**Task directions:**
Copy out the listing below, replacing every "Task" with "Goal" and leaving everything else unchanged.

==== Provided material ====

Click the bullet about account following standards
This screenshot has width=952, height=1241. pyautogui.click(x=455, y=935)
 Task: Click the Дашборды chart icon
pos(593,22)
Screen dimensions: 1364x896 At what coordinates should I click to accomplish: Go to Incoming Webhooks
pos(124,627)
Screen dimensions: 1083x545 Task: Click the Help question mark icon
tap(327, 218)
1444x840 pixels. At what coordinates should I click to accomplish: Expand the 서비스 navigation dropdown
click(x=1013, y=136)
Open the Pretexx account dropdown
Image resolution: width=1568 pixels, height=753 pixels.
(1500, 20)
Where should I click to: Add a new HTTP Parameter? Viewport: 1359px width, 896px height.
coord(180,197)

====

**Solved exercise:**
Click the bullet about account following standards
This screenshot has width=952, height=1241. pyautogui.click(x=455, y=935)
 Goal: Click the Дашборды chart icon
pos(593,22)
Screen dimensions: 1364x896 At what coordinates should I click to accomplish: Go to Incoming Webhooks
pos(124,627)
Screen dimensions: 1083x545 Goal: Click the Help question mark icon
tap(327, 218)
1444x840 pixels. At what coordinates should I click to accomplish: Expand the 서비스 navigation dropdown
click(x=1013, y=136)
Open the Pretexx account dropdown
Image resolution: width=1568 pixels, height=753 pixels.
(1500, 20)
Where should I click to: Add a new HTTP Parameter? Viewport: 1359px width, 896px height.
coord(180,197)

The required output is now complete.